Priority: Ensure Every Child Access to Health and Mental Health Coverage that is Comprehensive, Affordable and Easy to Get and to Keep.
Thanks in large part to Medicaid and CHIP, the number of uninsured children in the United States is at a historic low. While our country has made tremendous progress expanding health coverage for children, today, nearly 4.2 million children under age 19 (5.3 percent) are uninsured — nearly one in nineteen. School-aged children (ages 6-17) are more likely than younger children to be uninsured, and account for the majority of uninsured children in the nation. Many of the uninsured children are actually eligible for coverage under Medicaid or CHIP and just need help accessing it. The children who remain uninsured are often the hardest to reach because of various barriers to enrollment and retention. They are also more likely to be homeless, come from families with mixed immigration status, or have other risk factors for the Cradle to Prison Pipeline.
Why It Matters:
People who are uninsured live sicker and die sooner. The United States is the wealthiest nation in the world, yet children's health status in our country as measured by selected indicators is among the worst in the industrialized world. Poor health in childhood can cast long shadows later in life and funnel uninsured and underinsured children and youths into the Cradle to Prison Pipeline.

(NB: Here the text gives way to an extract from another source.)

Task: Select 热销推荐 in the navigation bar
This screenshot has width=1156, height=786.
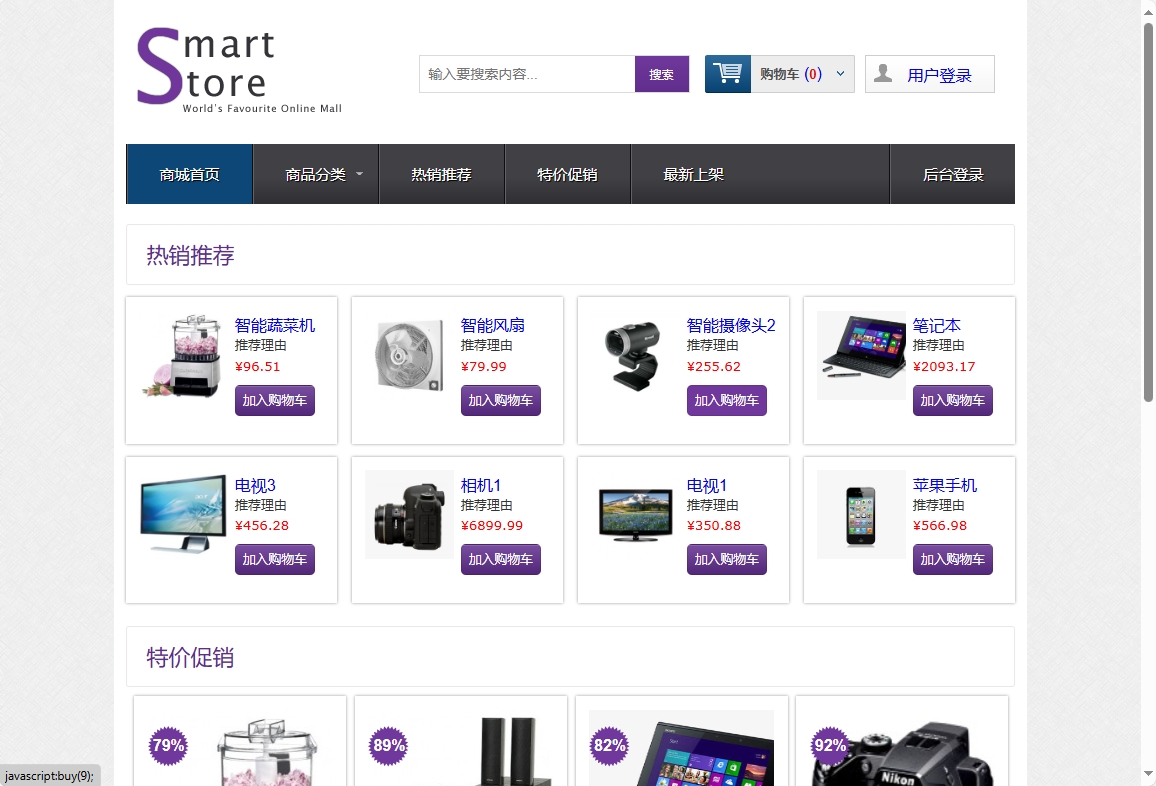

Undiagnosed, untreated and poorly managed health and mental health problems increase a child’s chances of being born at low birthweight, starting school not ready to learn, falling behind in school, dropping out, being neglected or abused, and ending up in costly juvenile detention facilities, all of which place them at greater risk for entering the adult criminal justice system, and for lower earnings as adults.
What Must Be Done:
We must ensure every child has access to affordable and comprehensive health and mental health coverage that is easy to get and to keep. With so many of the uninsured children eligible for health coverage but not yet enrolled, we must use innovative strategies, like school-based outreach and enrollment, to help children and families get the health coverage they need to survive and thrive.